→ RECORDS FOR THIS TASK
^^^^^^^^
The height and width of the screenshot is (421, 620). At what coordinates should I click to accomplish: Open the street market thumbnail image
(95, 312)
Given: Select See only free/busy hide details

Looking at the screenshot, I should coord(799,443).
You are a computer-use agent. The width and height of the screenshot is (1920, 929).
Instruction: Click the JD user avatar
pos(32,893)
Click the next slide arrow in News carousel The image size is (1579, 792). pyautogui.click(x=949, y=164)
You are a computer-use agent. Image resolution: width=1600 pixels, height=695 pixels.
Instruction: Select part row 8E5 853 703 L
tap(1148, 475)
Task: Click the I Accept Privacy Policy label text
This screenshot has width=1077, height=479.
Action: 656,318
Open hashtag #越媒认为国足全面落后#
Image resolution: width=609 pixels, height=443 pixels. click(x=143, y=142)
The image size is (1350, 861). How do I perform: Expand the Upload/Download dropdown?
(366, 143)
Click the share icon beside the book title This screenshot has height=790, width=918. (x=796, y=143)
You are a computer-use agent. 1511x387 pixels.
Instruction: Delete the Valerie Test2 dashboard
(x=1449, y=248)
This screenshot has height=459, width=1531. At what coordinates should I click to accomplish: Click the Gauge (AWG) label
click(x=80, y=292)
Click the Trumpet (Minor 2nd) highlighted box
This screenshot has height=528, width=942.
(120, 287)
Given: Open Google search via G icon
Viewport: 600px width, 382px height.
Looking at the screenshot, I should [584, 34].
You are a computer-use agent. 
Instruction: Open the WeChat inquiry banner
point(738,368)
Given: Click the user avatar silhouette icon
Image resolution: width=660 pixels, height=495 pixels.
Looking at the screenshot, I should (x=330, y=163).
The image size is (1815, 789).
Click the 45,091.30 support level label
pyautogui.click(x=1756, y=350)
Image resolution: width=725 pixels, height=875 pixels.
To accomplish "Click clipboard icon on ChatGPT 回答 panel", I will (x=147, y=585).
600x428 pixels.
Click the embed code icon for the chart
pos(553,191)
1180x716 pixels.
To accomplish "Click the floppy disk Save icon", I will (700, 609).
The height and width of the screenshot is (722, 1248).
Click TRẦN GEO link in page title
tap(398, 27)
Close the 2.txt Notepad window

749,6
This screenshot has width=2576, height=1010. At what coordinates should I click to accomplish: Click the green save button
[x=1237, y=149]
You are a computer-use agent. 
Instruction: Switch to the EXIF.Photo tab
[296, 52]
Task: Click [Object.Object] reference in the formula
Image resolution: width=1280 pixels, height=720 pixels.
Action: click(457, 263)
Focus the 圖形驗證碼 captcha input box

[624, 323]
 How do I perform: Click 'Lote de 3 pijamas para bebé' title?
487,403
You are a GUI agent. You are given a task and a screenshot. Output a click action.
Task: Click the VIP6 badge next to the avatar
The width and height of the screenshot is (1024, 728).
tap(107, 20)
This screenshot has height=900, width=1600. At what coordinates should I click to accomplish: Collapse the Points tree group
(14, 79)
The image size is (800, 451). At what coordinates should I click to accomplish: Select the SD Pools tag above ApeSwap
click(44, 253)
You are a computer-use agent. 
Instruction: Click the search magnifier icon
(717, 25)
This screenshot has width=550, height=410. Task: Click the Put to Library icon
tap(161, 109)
^^^^^^^^
→ WHAT IS NEEDED
Going through the entries above, count the lines with the word "will". Give only the result.

→ OUTPUT
2